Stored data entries
+---+

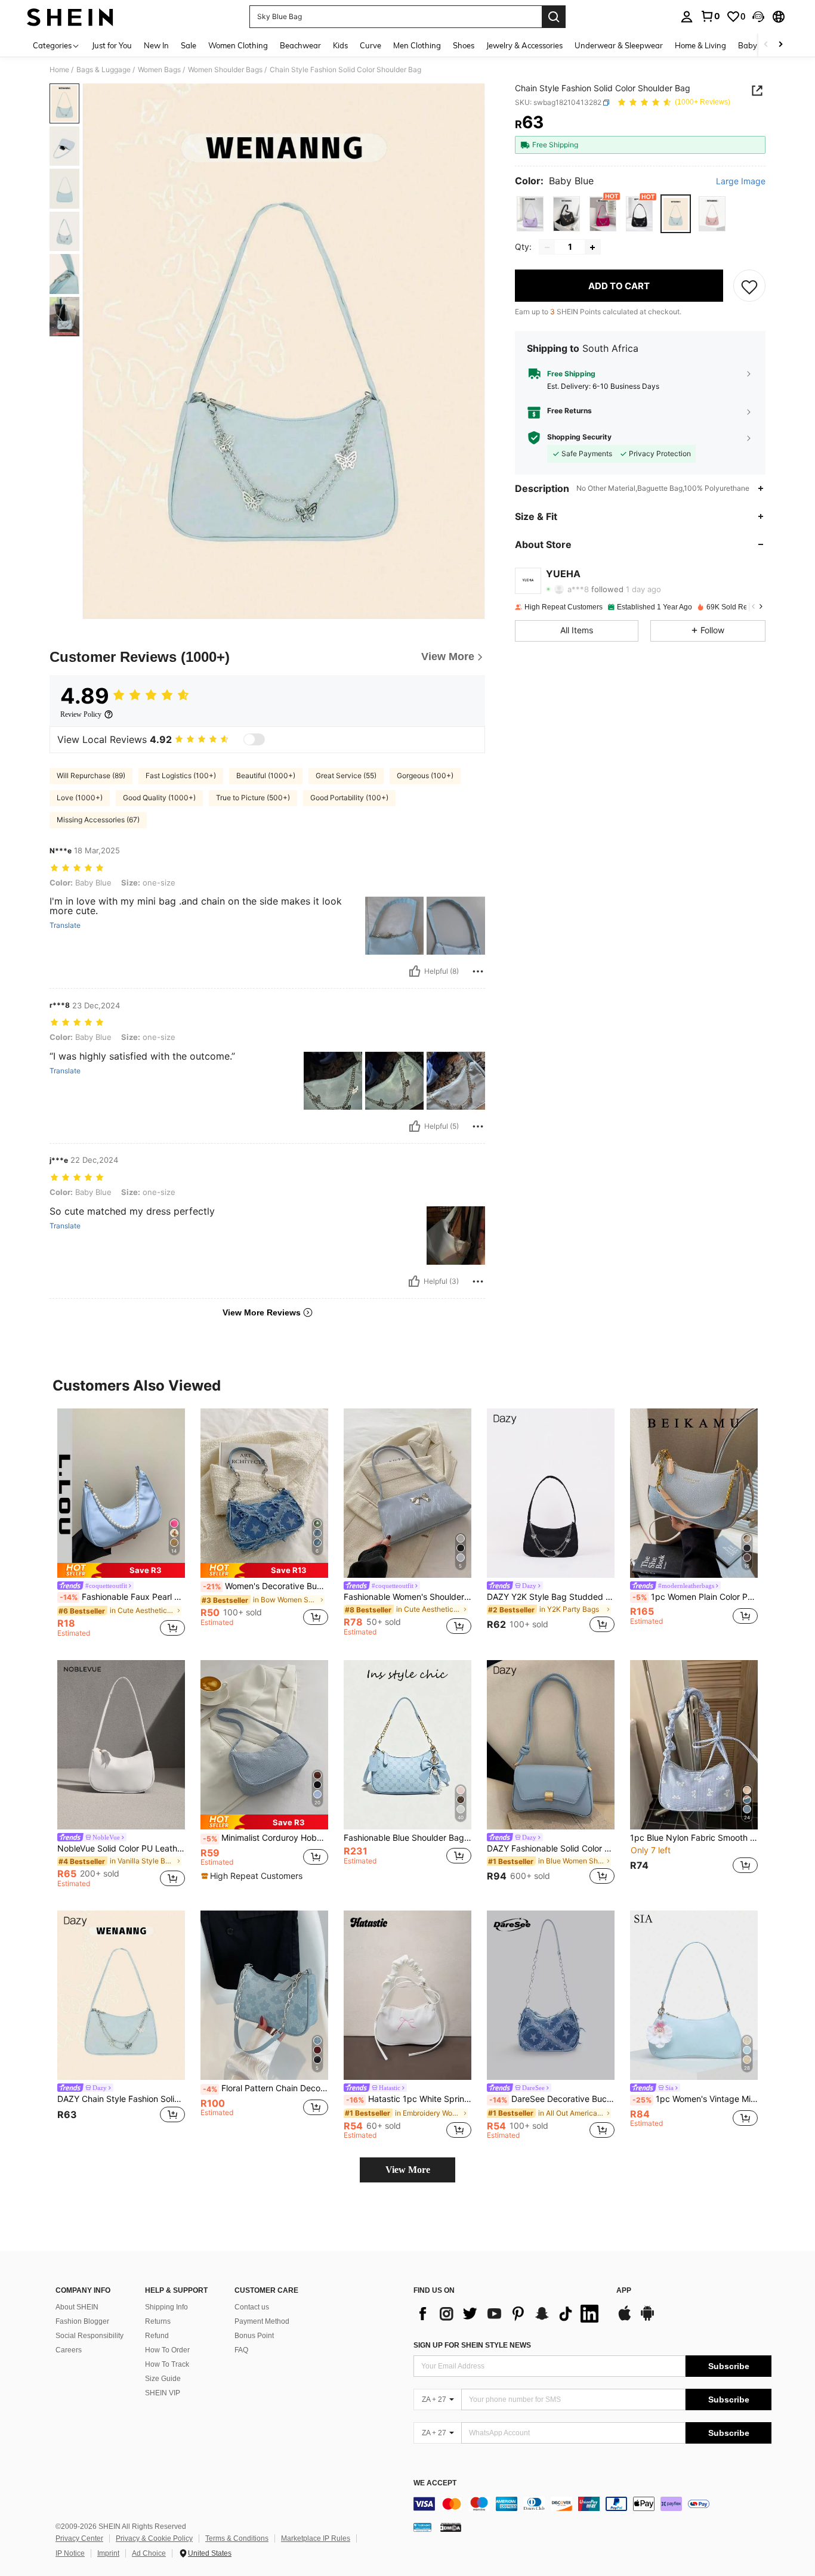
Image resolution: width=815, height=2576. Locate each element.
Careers (68, 2350)
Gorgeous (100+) (425, 775)
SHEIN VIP (162, 2393)
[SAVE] (749, 286)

+---+

* [Task goal] Although the records contain pictures, your copy should hold only the text, reproduced exactly.

* [Result below]
Image resolution: width=815, height=2576. Locate each element.
Careers (68, 2350)
Gorgeous (100+) (425, 775)
SHEIN VIP (162, 2393)
[SAVE] (749, 286)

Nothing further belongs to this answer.